I am experiencing errors in scripts that perform MPI assisted computing over python. The error I receive is, unfortunately, fairly generic and uninformative, from my searches
One script yields an error of:
g05:rank3.python: Failed to modify UD QP to INIT on mlx5_3: Operation not permitted
Another outputs:
An ORTE daemon has unexpectedly failed after launch and before communicating back to mpirun. This could be caused by a number of factors, including an inability to create a connection back to mpirun due to a lack of common network interfaces and/or no route found between them. Please check network connectivity (including firewalls and network routing requirements).

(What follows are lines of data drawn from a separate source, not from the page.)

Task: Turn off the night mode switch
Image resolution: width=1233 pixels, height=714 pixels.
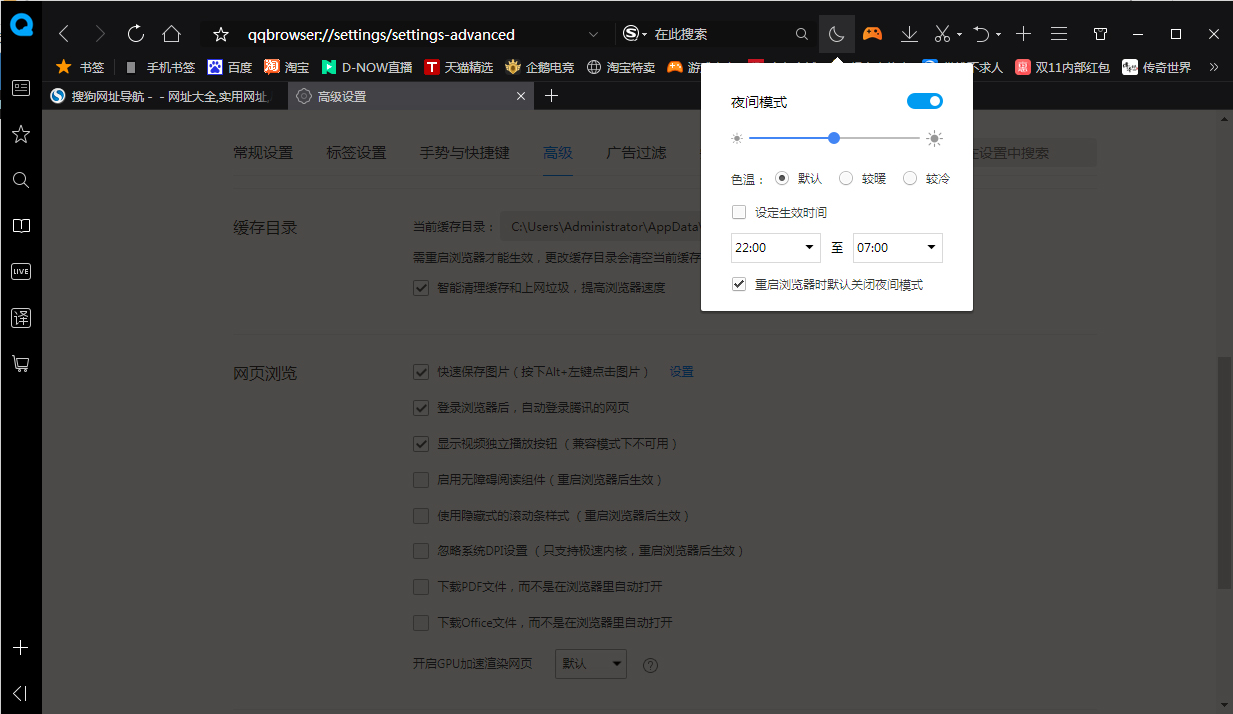Action: pyautogui.click(x=924, y=100)
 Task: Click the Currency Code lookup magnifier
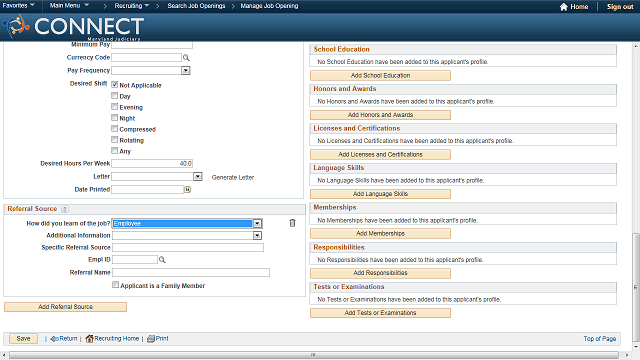coord(186,58)
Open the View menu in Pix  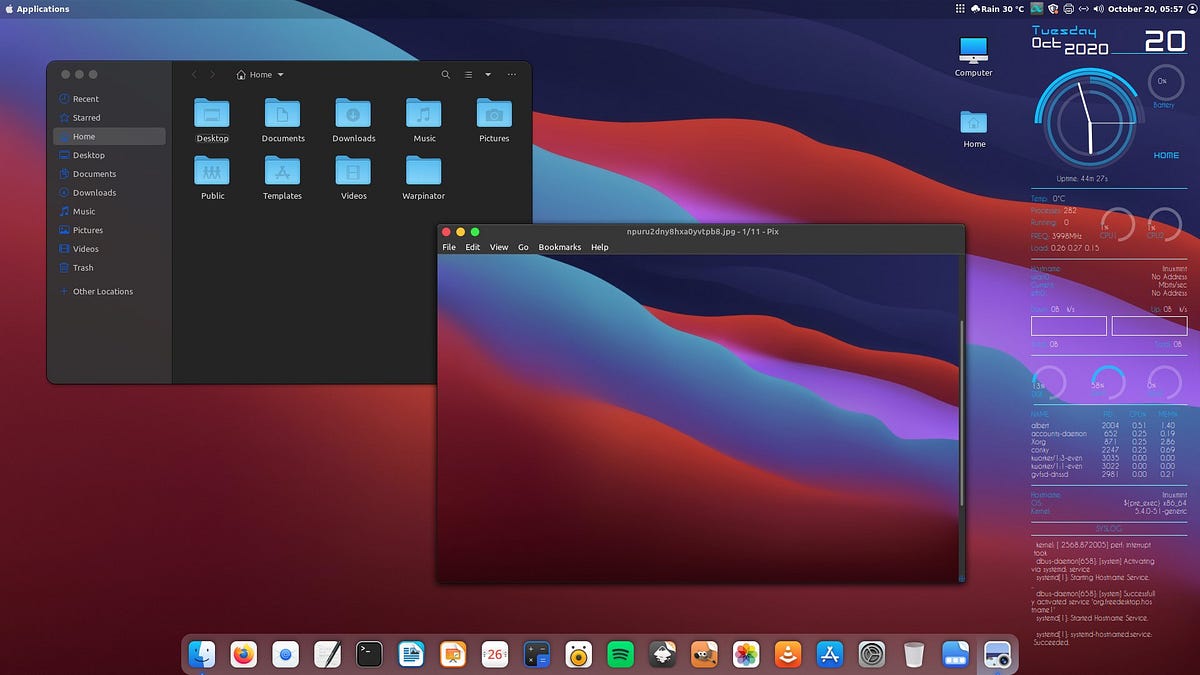point(499,247)
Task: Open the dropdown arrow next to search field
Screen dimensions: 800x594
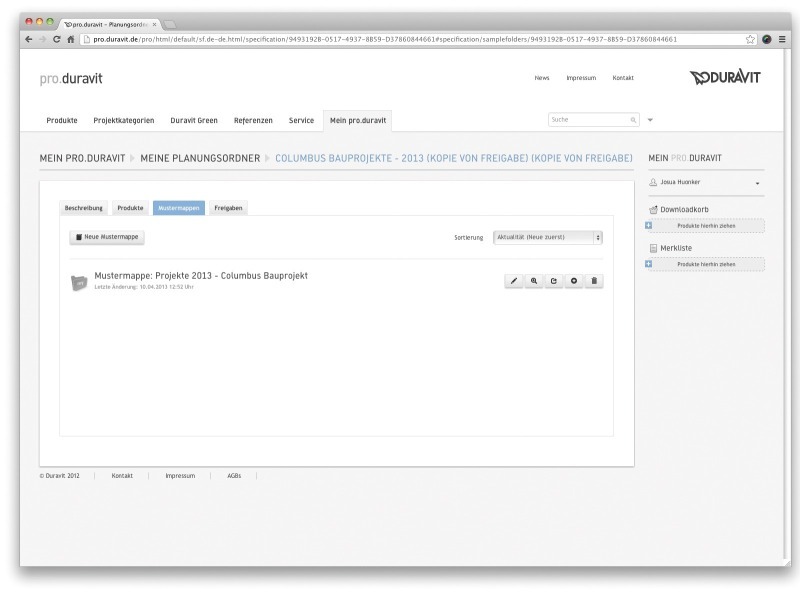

The slurm script loads the libraries
ml CuPy/12.3.0-foss-2023a-CUDA-12.1.1 PyTorch/2.1.2-foss-2023a-CUDA-12.1.1
matplotlib/3.7.2-gfbf-2023a mpi4py/3.1.4-gompi-2023a
And is then followed by a mpiexec python command. The python scripts performs collective communication, and there is a variant with blocking and a variant with nonblocking, and the errors appear the same.
There are no issues, however, when I run the same scripts but without using GPUs and replacing CuPy and NumPy
The sysadmin and I tried different combinations of specific gpu nodes as well as library combinations, but ultimately were unsuccessful in resolving the issue, all suggestions are welcome
Thank you